Ayo
It was early morning after a day which had begun innocently enough and the house seemed to hold its breath. The sun came into rooms still scarred from the afternoon before. There had been some clearing of the worst by then, some semblance of order restored, and Ayo’s mother was in the kitchen making noise with the pots and pans, a deliberate hum of activity asking to be thought ordinary but which could feel like solicitude. Ayo was leaving her bedroom when the pots and pans fell silent, and she heard her mother calling her name. Her mother’s voice today was different from the one she used with yesterday’s guests to the compound. It was lower now. Raw. And tentative. Ayo approached but did not enter the kitchen. Instead she dithered at the threshold. At least the kitchen still looks and smells as it always has, she thought.
‘Ayo, go wake your little sister.’ That was what she was expecting to hear any second. In fact, she had already started to half turn when she heard her mother say something else.
‘What?’ said Ayo, turning back.
‘Ayo, come here please,’ Toyin repeated softly. Then, when her daughter did not, she walked over and leaned down and held the little hand that had been worrying the hem of a green pyjama top.
‘Did you get some sleep? Are you hungry?’ She searched her daughter’s face as she spoke. ‘I wouldn’t blame you if you weren’t hungry. After yesterday. What happened. But you really should get something down you.’
Ayo did not move. ‘I’m okay,’ she said, rubbing an elbow with her free hand. ‘I wasn’t hurt.’
‘To God be the glory! You were very strong. You know, your father and I spoke on the phone last night. We had a long conversation. About yesterday. About our future. We made some decisions. And now there’s no reason to be afraid, none at all, because it won’t ever happen again.’
Ayo, who had been looking down at the floor as her mother spoke, said nothing for a moment. Then she said again, very quietly, ‘I wasn’t hurt.’
‘No. But you could have been. Your father agrees with me. What happened here was the last straw for us. Ayo, look at me. The only thing that matters is your safety, yours and your sisters’.’
She couldn’t return her mother’s gaze for long. A memory from the afternoon flashed through her mind; she was on her elbows and knees, panting, hiding her little sister under the bed. The sister was too young to understand. ‘She’s still sleeping,’ Ayo said now.

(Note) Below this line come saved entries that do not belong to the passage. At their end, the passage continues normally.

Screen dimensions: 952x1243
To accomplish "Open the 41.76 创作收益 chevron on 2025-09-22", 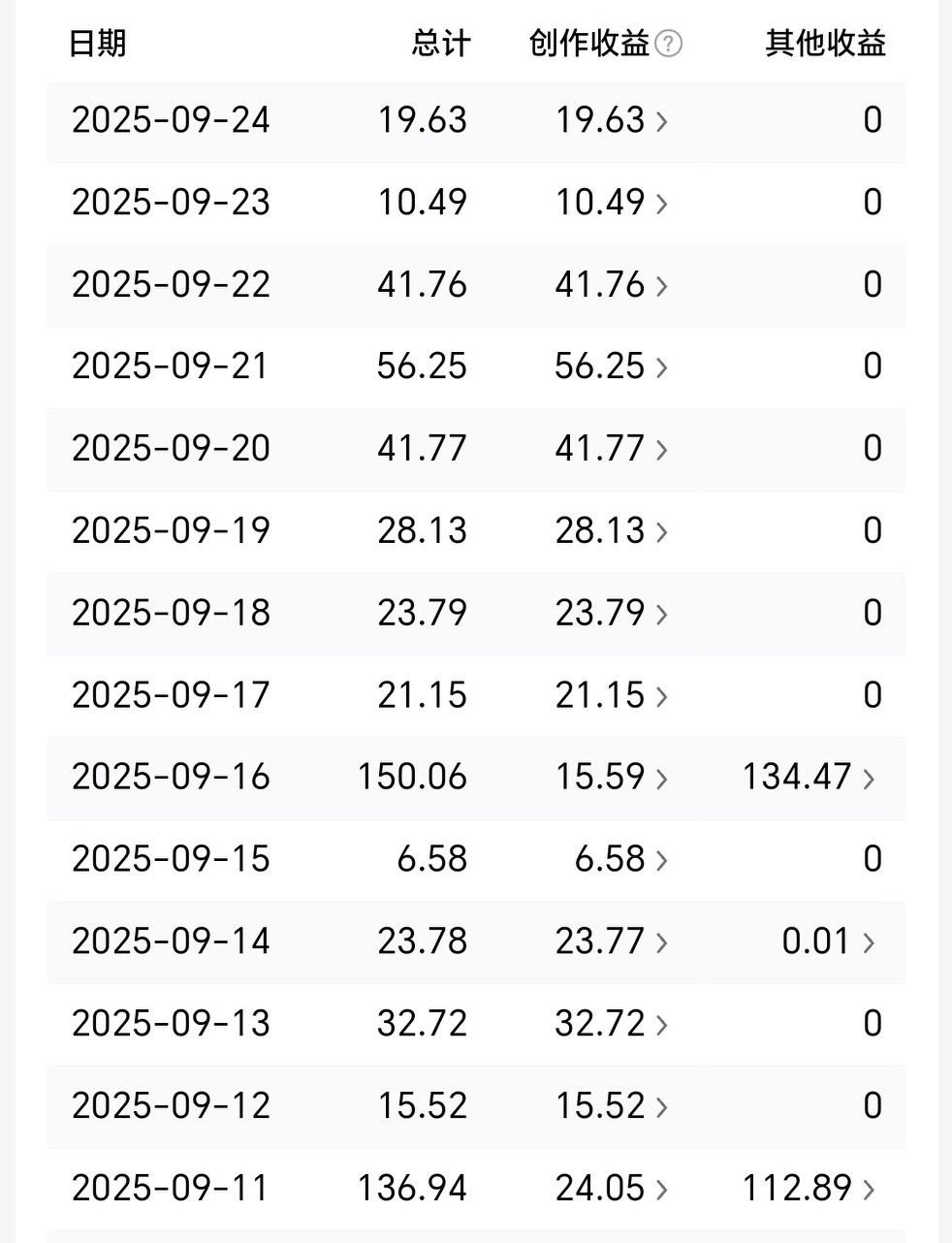I will 661,286.
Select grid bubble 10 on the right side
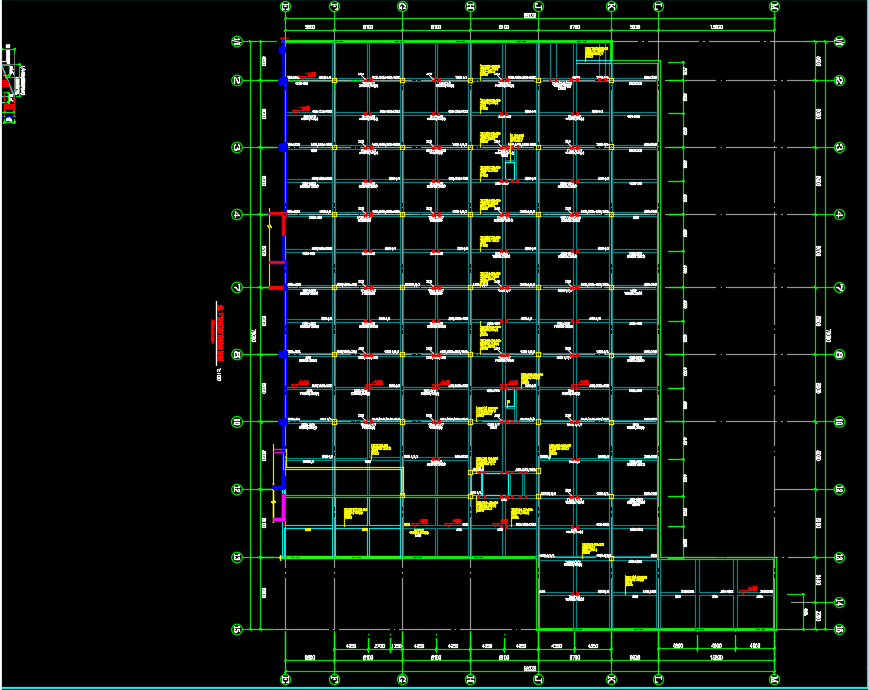 click(840, 422)
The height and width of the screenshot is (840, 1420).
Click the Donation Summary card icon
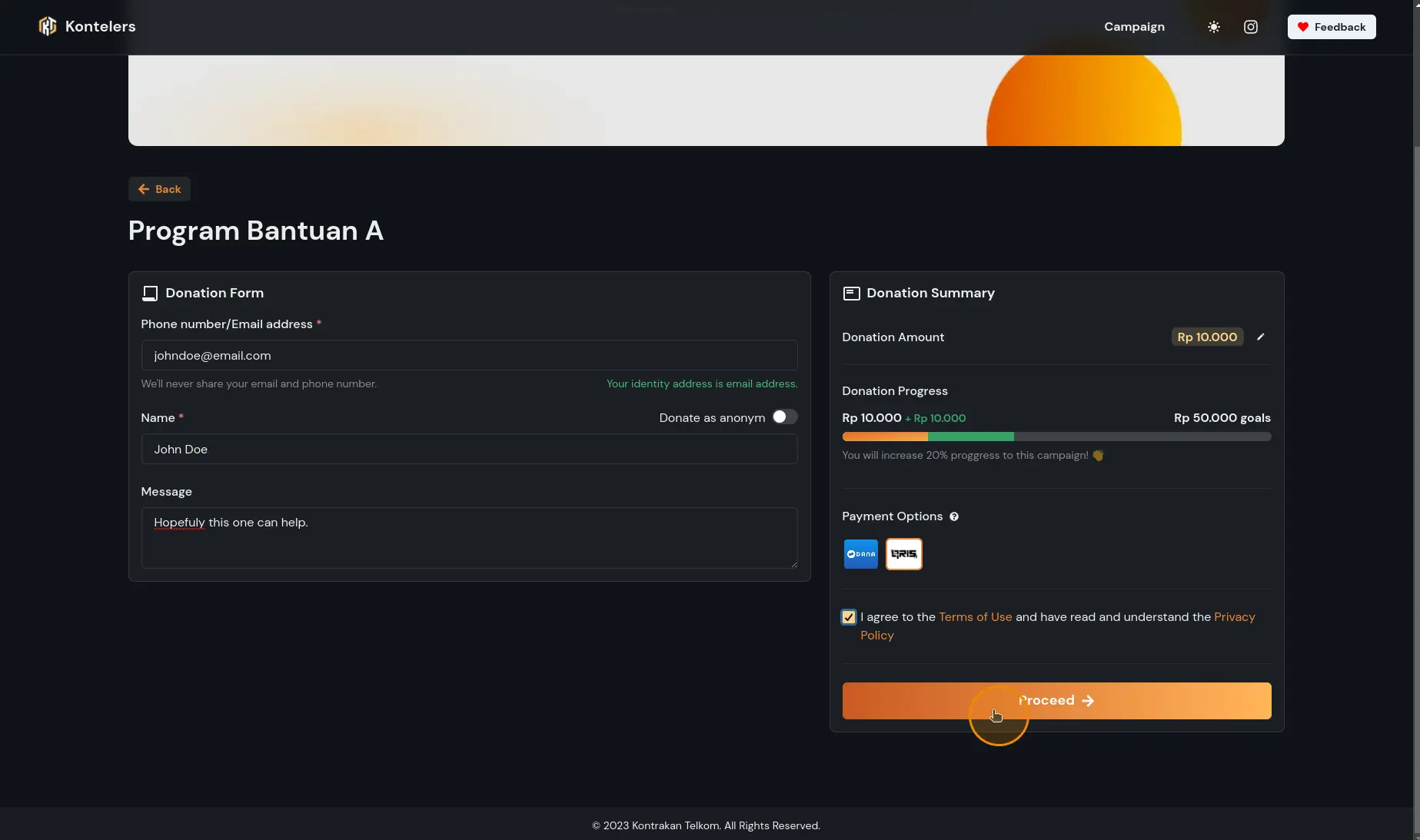pos(851,294)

Toyin nodded, released her daughter’s hand and straightened up. ‘Go wake her, please.’
✲
Ayo Sokale spoke, in 2020s fashion, to the recording camera of her phone. Behind her stood only the beige wall that served as a neutral background. The camera shook as she spoke; no one had thought about a tripod. She was wearing a black turtleneck and an expression of sustained concentration. ‘There’s no one look for an autistic person,’ she was saying. ‘We don’t all look the same.’
Ayo is a civil and coastal engineer. She is not yet thirty and lives in the Thames Valley, in Berkshire. ICE, the Institution of Civil Engineers, uploaded her one-minute clip, one of several, to its video channel in the spring of 2021. Exactly twenty years after she and her family left Nigeria.
By chance I came across her clip one day, while watching videos on the Internet. I probably shouldn’t say ‘by chance’. Probably the clip reached my screen on account of my recent viewing history, of some algorithm which – this time at least – had successfully read my thoughts.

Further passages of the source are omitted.